Supplied passage:

*** Begin section ***

Mark Zuckerberg Opted for an Open Source Strategy to Face Google, Open AI, and Microsoft

IBL News | New York

Mark Zuckerberg, Meta’s Founder and CEO, believes that the smartest strategy on AI is to share as open-source software its underlying AI engines as a way to spread its influence and ultimately move faster toward the future, according to an article in The New York Times this week.

In February, Meta, the parent company of Facebook, Instagram, and WhatsApp, decided to give away its A.I. crow jewel technology, called LLaMA, providing outsiders with everything they needed to quickly build chatbots of their own.

“The platform that will win will be the open one,” Yann LeCun, Meta’s chief A.I. scientist, said in an interview.

Meta’s actions contrast with those of Google and OpenAI. These two companies, currently at the forefront of the new AI arms race, are very secretive about the methods and software that underpin their AI products. They argue that it’s because they’re worried that AI chatbots will be used to spread disinformation, hate speech, and other toxic content. Therefore, they label the open-source approach as dangerous.

Meanwhile, Meta says that the growing secrecy at Google and OpenAI, is a “huge mistake,” “Consumers and governments will refuse to embrace AI unless it is outside the control of these companies.”

*** End section ***

Given material:
*** Begin section ***

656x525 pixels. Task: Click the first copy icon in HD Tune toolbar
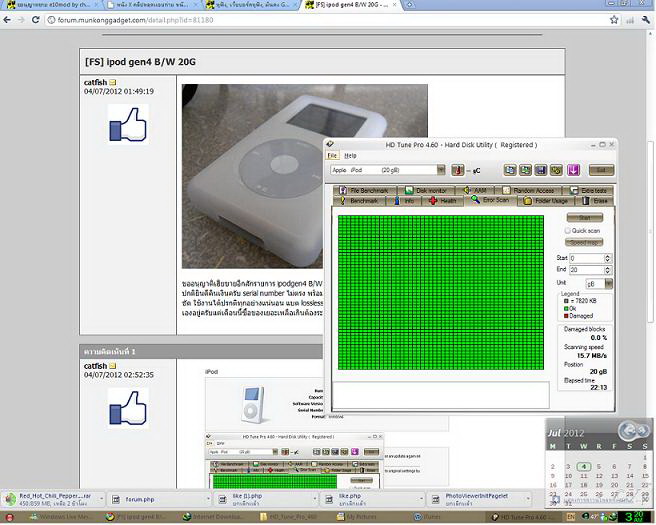pyautogui.click(x=510, y=170)
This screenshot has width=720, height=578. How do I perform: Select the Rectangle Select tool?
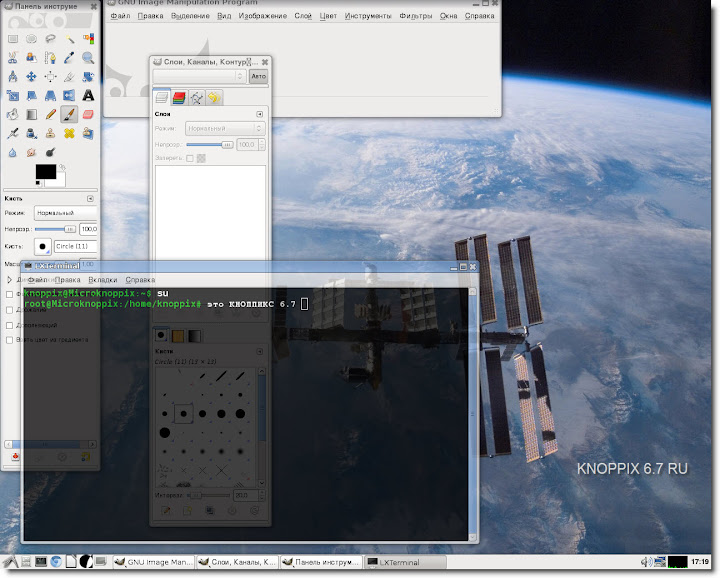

*** End section ***

Task to carry out:
In the article on Meta's open-source AI strategy, what is the name of the AI technology that Meta decided to give away in February?

Result of the exercise:
LLaMA